== WORK REQUEST ==
A faithful copy is required. Print each line of the data exactly and omit the pictures.

== RECORDS FOR THIS EXERCISE ==

▬▬▬

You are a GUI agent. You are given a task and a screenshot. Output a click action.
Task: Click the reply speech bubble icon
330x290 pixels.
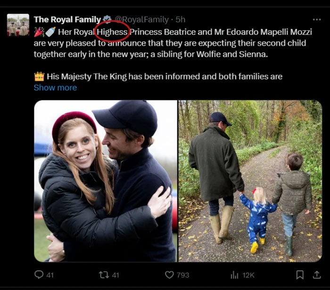point(39,274)
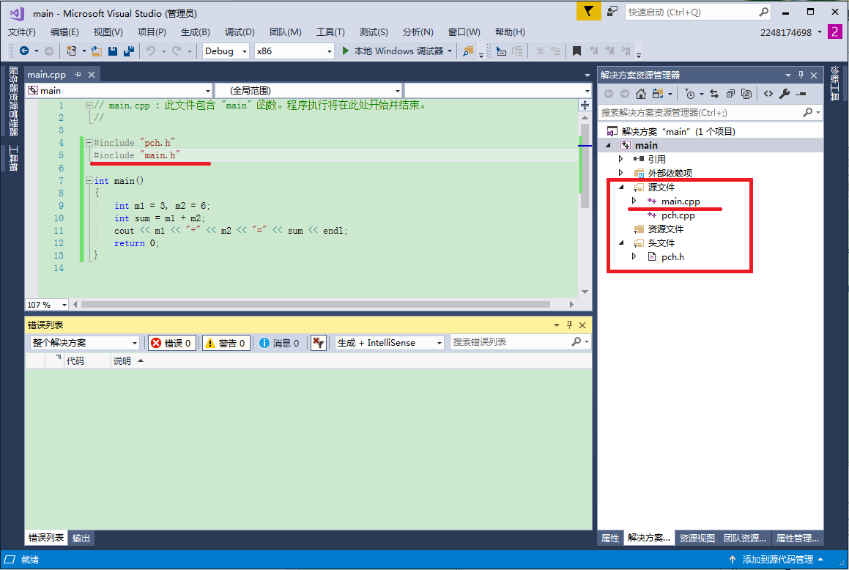
Task: Unpin the Solution Explorer auto-hide pin
Action: click(803, 74)
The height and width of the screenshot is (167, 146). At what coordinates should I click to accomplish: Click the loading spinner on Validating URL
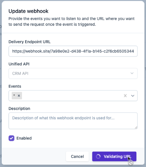pyautogui.click(x=98, y=156)
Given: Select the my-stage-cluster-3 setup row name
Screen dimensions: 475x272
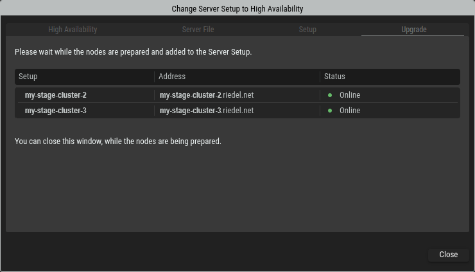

▬▬▬

== ANSWER BOX ==
You are a GUI agent. You are given a task and a screenshot. Output a click action.
Task: Click the reply speech bubble icon
330x290 pixels.
point(39,274)
Task: Unpin the Solution Explorer auto-hide pin
Action: click(803, 74)
The height and width of the screenshot is (167, 146). At what coordinates should I click to accomplish: Click the loading spinner on Validating URL
pyautogui.click(x=98, y=156)
Given: Select the my-stage-cluster-3 setup row name
Screen dimensions: 475x272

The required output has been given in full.